TASK TO CARRY OUT ▸ Please transcribe exactly the lines from the one containing "Click the blue" through the end of the records below, both included, and nothing else.

*** Opening of THE INPUT ***

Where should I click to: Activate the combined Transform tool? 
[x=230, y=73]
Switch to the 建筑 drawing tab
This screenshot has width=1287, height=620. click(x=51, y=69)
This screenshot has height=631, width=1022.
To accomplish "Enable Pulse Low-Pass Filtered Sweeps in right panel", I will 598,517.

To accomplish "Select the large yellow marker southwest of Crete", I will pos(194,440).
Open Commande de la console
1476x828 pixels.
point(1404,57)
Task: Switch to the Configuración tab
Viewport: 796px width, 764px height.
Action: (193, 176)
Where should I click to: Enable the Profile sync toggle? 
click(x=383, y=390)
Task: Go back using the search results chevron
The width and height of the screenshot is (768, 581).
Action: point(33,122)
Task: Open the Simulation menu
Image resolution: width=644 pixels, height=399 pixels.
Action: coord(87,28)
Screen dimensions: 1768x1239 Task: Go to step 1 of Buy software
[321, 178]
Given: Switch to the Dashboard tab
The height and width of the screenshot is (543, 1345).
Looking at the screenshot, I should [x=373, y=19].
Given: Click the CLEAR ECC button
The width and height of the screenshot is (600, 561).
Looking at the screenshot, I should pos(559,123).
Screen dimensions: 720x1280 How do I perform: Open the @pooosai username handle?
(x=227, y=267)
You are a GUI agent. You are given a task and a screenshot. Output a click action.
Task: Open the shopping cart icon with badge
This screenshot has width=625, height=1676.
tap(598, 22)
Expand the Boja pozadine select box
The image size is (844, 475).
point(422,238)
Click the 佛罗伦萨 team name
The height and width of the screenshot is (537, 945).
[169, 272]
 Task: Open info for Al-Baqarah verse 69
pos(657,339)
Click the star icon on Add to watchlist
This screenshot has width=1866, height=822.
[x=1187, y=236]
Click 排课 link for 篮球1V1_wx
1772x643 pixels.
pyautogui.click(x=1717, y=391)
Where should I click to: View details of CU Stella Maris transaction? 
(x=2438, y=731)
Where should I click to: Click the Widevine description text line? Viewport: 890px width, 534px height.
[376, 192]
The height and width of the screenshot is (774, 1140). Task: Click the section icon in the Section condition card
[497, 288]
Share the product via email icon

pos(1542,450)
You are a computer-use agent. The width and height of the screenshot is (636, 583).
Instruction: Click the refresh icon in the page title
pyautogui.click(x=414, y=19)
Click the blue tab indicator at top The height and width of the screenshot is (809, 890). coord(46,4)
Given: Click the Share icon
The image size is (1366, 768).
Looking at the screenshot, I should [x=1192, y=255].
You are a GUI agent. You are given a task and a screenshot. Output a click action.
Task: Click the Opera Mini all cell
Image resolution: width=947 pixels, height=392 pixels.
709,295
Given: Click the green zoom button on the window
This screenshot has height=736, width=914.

*** Close of THE INPUT ***

EXERCISE RESULT ▸
Click the blue tab indicator at top The height and width of the screenshot is (809, 890). coord(46,4)
Given: Click the Share icon
The image size is (1366, 768).
Looking at the screenshot, I should [x=1192, y=255].
You are a GUI agent. You are given a task and a screenshot. Output a click action.
Task: Click the Opera Mini all cell
Image resolution: width=947 pixels, height=392 pixels.
709,295
Given: Click the green zoom button on the window
This screenshot has height=736, width=914.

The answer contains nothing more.